Foi, eventualmente, uma das melhores épocas da minha vida. Escolhi um tema prazenteiro - a relação entre o turismo ecológico e o desenvolvimento sustentável em África - e que, de facto, me deu muito mais prazer do que as angústias inerentes a este tipo de processos. O mais difícil acabou por ser o campo de estudo. Por razões que agora nem importa referir, todo o projecto foi elaborado a pensar em Moçambique, país que me inspirou para a problemática do turismo. Mas depois, por enredos intrincados, mantive o tema e emigrei para São Tomé, deixando Moçambique para outras núpcias.
Fiz um interregno na actividade pedagógica, que já fazia as minhas preferências, e voei para o arquipélago dos meus sonhos, onde o turismo era uma actividade que tinha tanto de irregular como de potencial. E por lá fiquei uma longa temporada que permitiu fazer de tudo um pouco. Fiz a pesquisa assente em estudos de caso combinados, privilegiando o turismo em espaço rural, as roças, recorri a actividades ecoturísticas informais e fiz muitas caminhadas, segui de perto (muito de perto) o Ilhéu das Rolas, ainda não Pestana mas Rotas d'África/Rotas do Café, e as acções de conservação de tartarugas marinhas. Conheci pessoas fantásticas com as quais ainda hoje mantenho contacto (e outras menos de quem nem me quero lembrar, o que não é nada de extraordinário e faz parte da vida), passei momentos muito agradáveis, andei por todo a ilha - a pé, de carro, de canoa e de lancha. Não apanhei paludismo (aliás, estranhamente nunca apanhei em nenhuma das Áfricas por onde tenho andado). Ri muito, chorei um pouco, angustiei-me qb, sonhei e criei expectativas, senti que a vida passava por mim sem eu a conseguir agarrar mas também a abracei vezes sem conta. Numa palavra, vivi. E não há nada mais importante do que isso.

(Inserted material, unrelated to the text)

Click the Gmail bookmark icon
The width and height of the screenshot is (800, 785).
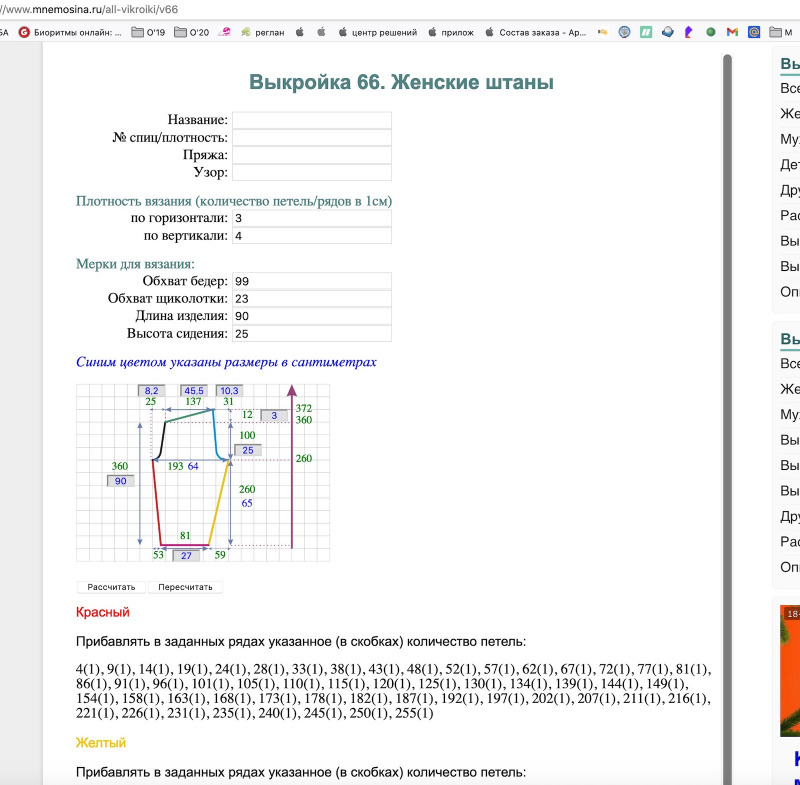tap(732, 32)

Regressei a Lisboa quando dei a pesquisa por concluída. Mas fui sempre, até hoje, voltando às ilhas dos meus sonhos e que têm um lugar guardado no meu coração. Sem ter passado por tudo o que por lá vivi, não seria a pessoa que sou hoje. Ao voltar terminei a tese, preparei a defesa e três dias antes das provas públicas vivi o impensável. O aparelho de ar condicionado da sala incendiou-se enquanto falava para ninguém contando os minutos de forma a não ultrapassar o tempo regulamentar previsto para estas apresentações. O início de noite do dia 12 de Março foi passado primeiro a apagar o fogo e depois a respirar com uma máscara de oxigénio na boca numa ambulância dos bombeiros. No dia 15 de Março de 2005 lá fui até ao Auditório Afonso de Barros no ISCTE, a conversar com meu Eu interior, acreditando que tudo estava a terminar. Uma fase que passava e o Mundo que se abria à minha frente.

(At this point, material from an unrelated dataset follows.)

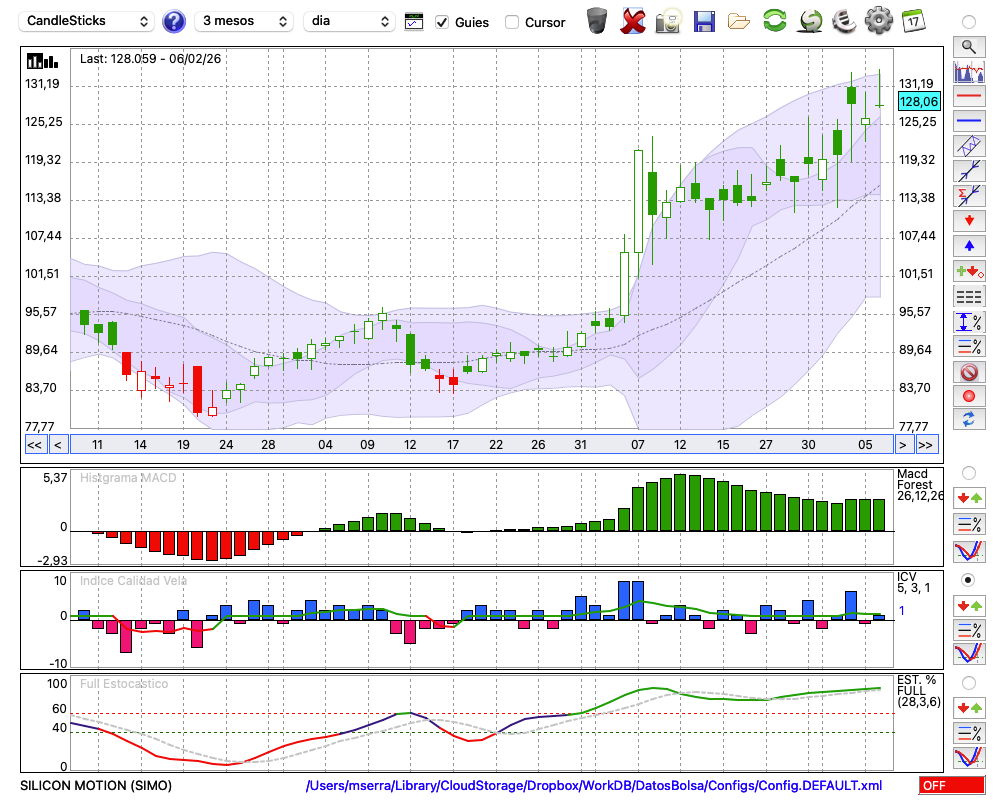The width and height of the screenshot is (1000, 800).
Task: Open the 3 mesos period dropdown
Action: (245, 21)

A defesa correu bem (diria muito bem, mesmo). Depois da minha apresentação, como sempre com powerpoint que incluía esquemas, mapas e muitas fotografias, cumpriram-se os tempos de cada um (ainda eram tempos diferenciados para cada arguente), eu tentei defender-me o melhor que podia e sabia. Parece que bem. No final, nem realizei bem o que o Presidente do Júri queria dizer com "nota máxima por unanimidade" e menos ainda, o que o arguente principal (Professor Francisco Ramos) me dizia: "nos doutoramentos é comum os candidatos pensarem que com as provas públicas chegaram ao fim de um percurso. Mas o caminho começa aqui e agora, com mais responsabilidade e mais trabalho". Só percebi depois, quando fui buscar o certificado que a nota foi de facto máxima, não podia ser melhor, "distinção e louvor por unanimidade". E tenho vindo também a perceber o que é que o Professor Francisco Ramos queria dizer com "o caminho começa aqui e agora, com mais responsabilidade".

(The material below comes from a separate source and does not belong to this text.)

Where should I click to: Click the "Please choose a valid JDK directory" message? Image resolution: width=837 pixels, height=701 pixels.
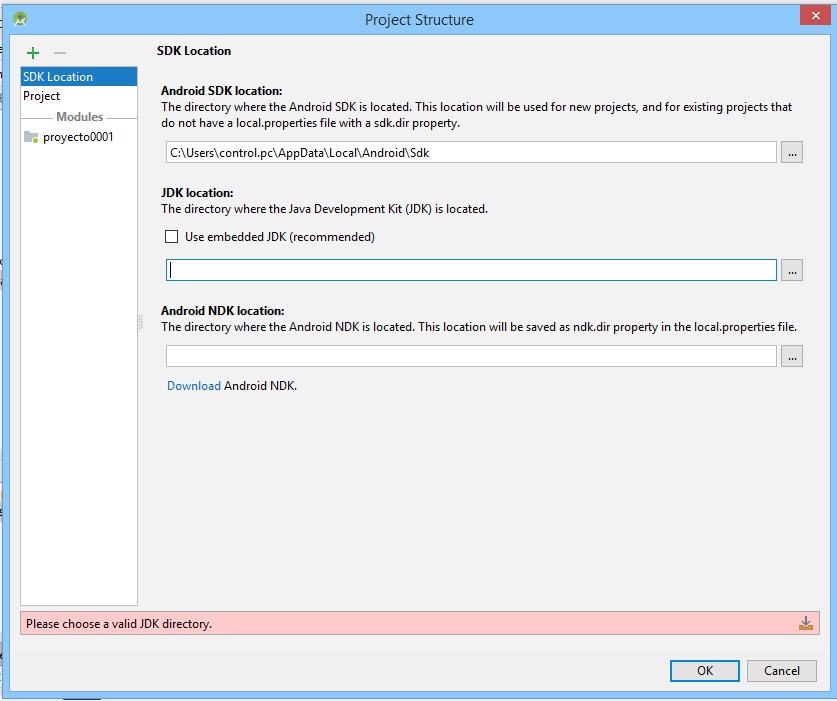(119, 624)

Faz hoje 7 anos, portanto, que a minha vida (re)começou, com menos tranquilidade e mais angústias, repleta de dúvidas existenciais que nem vale a pena materializar através da escrita. Faz hoje 7 anos que a vida nas ilhas dos meus sonhos foi ficando progressivamente mais longe de mim. Mas jamais longe do meu coração.